Items →
════

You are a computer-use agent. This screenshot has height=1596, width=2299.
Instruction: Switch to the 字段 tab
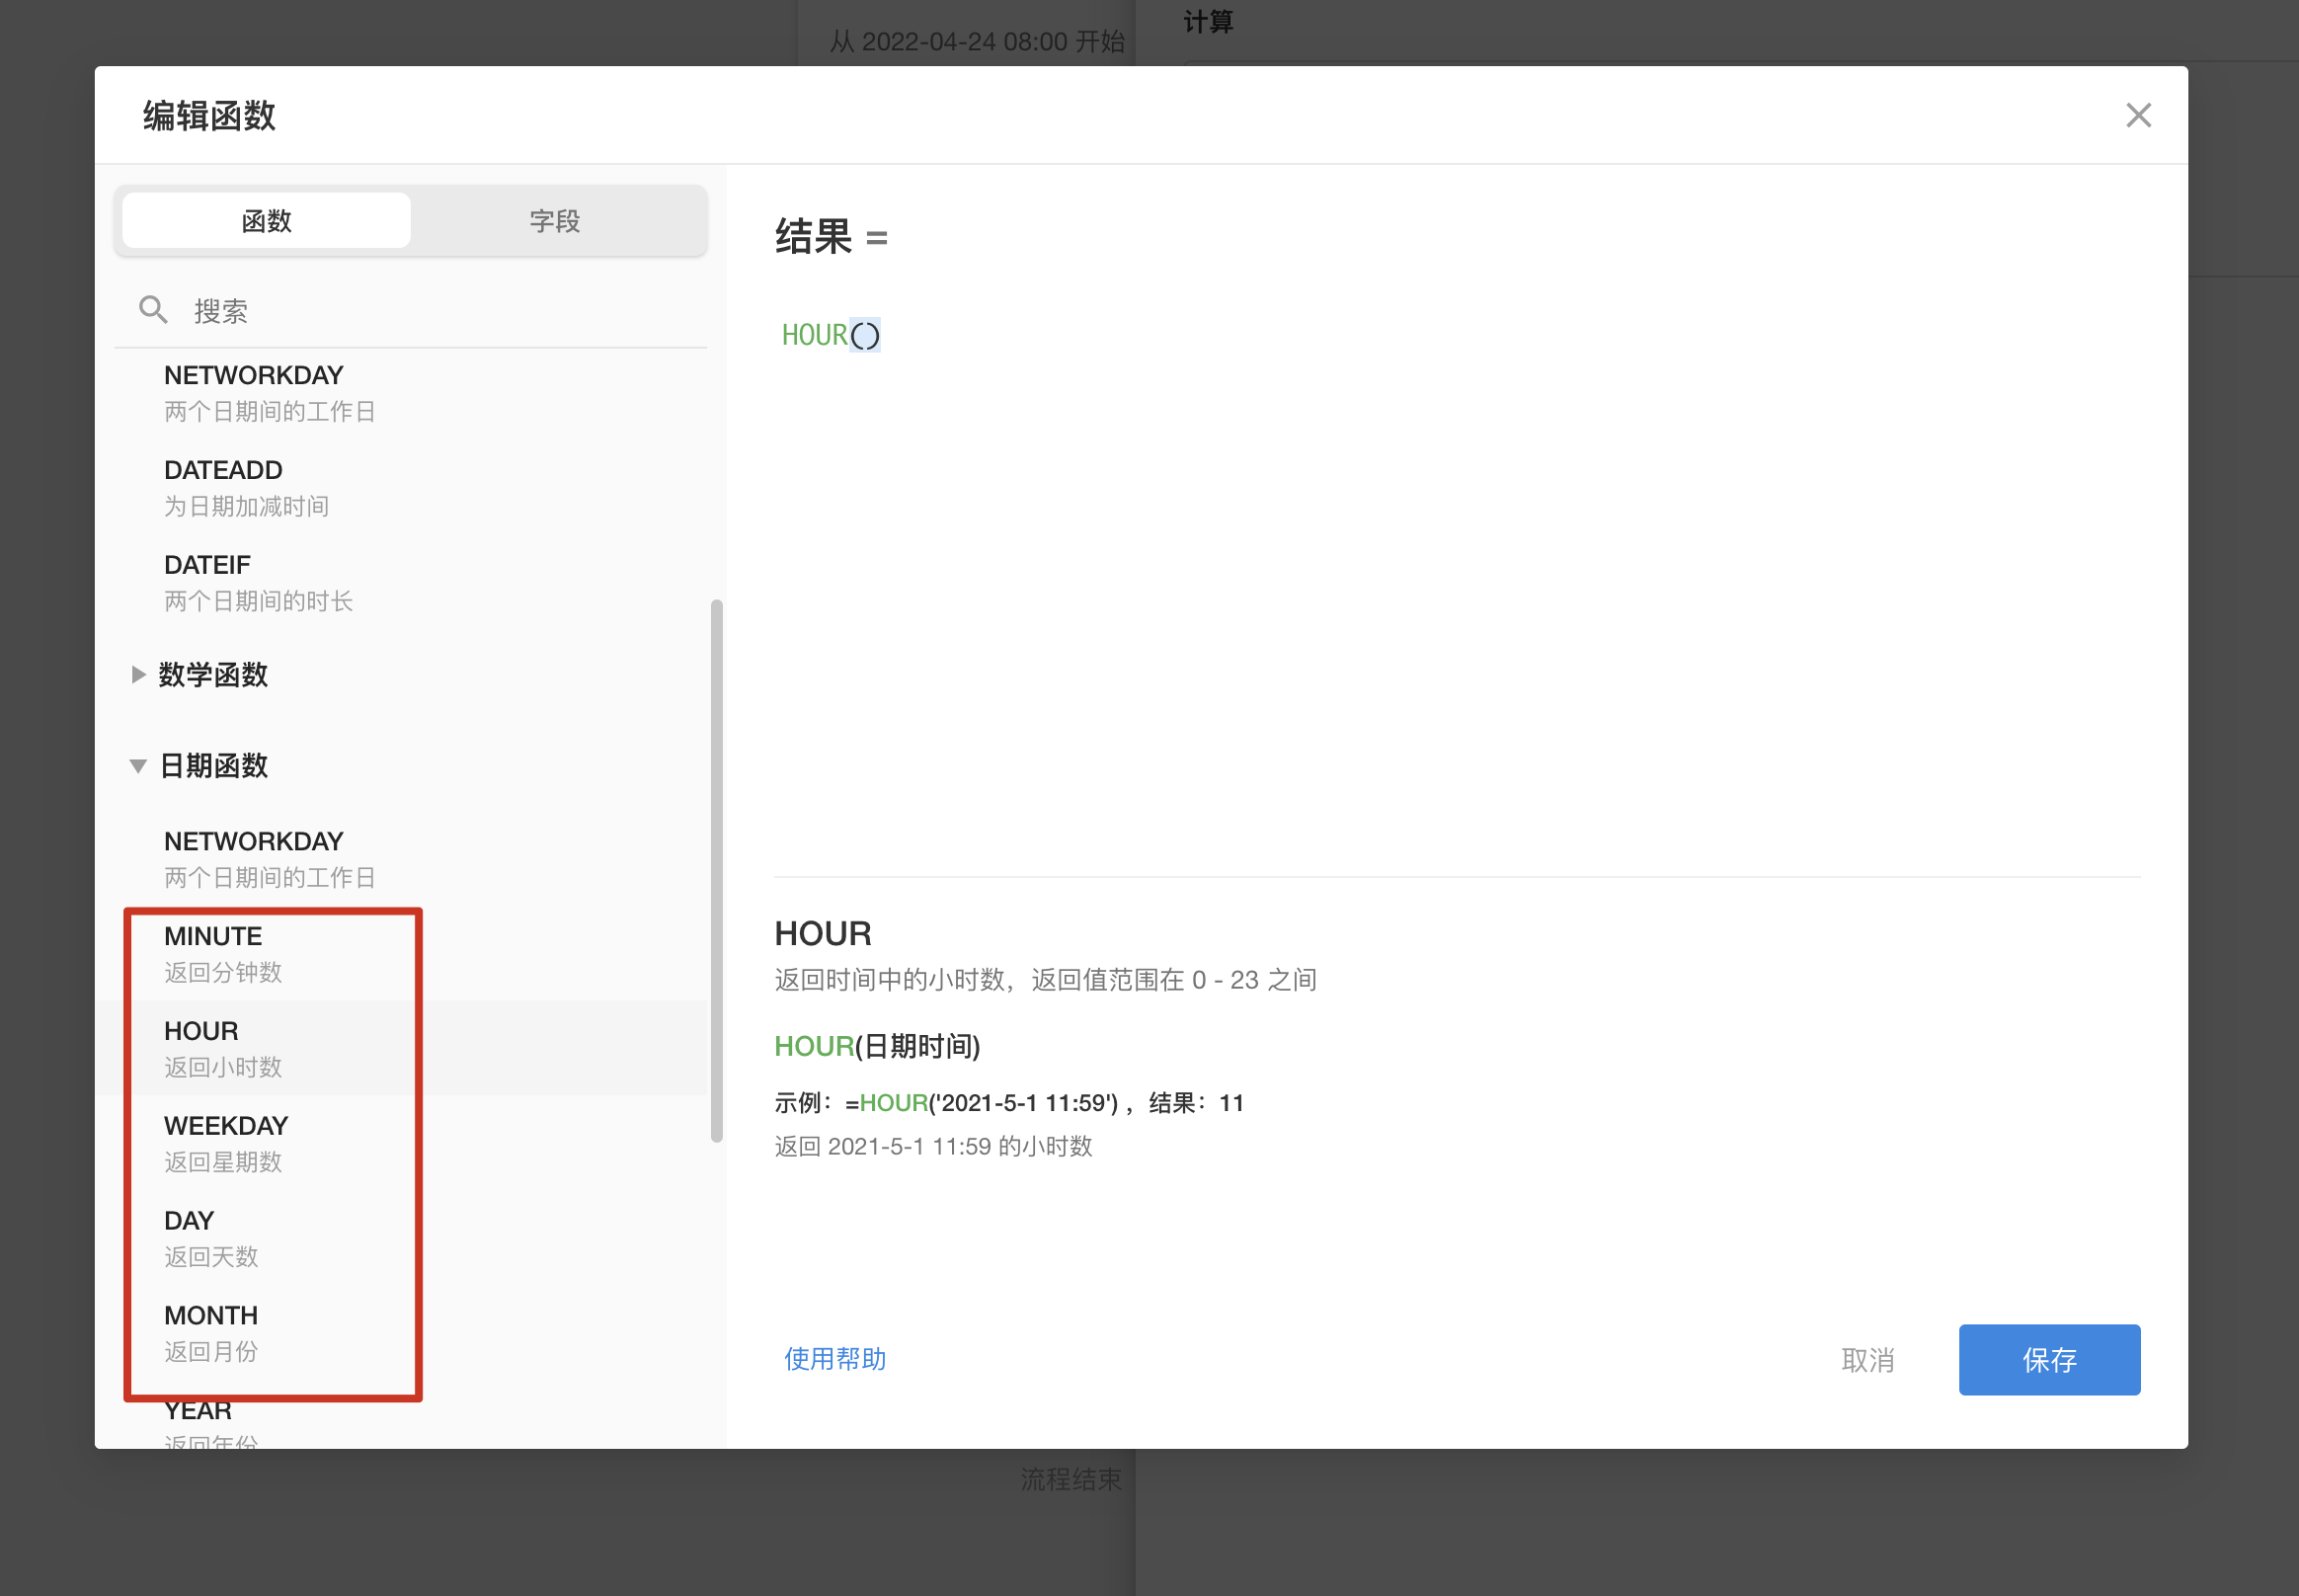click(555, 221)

════

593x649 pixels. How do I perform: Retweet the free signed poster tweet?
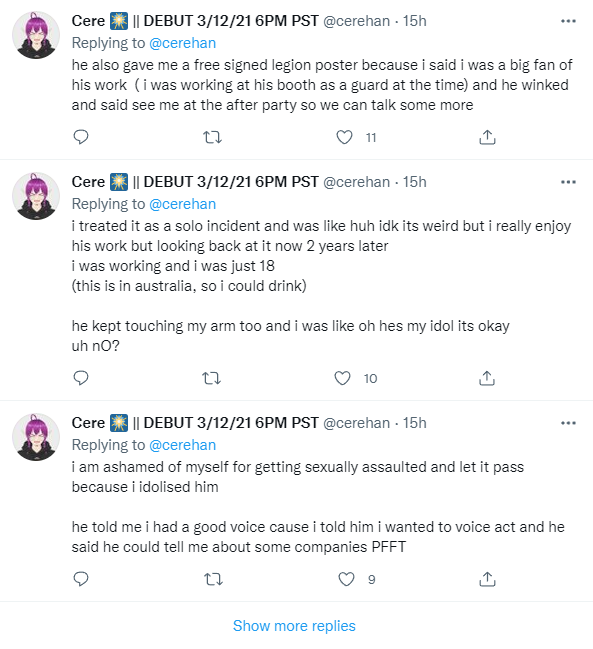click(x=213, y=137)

════

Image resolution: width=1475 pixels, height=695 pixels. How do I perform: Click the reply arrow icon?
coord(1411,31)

════

Set task → Return the data starting with the line that contains "593x649 pixels. How" and going on through the line that contains "click(x=213, y=137)", reproducing those lines verbatim. Omit the pictures from the answer.

Output for this task →
593x649 pixels. How do I perform: Retweet the free signed poster tweet?
click(x=213, y=137)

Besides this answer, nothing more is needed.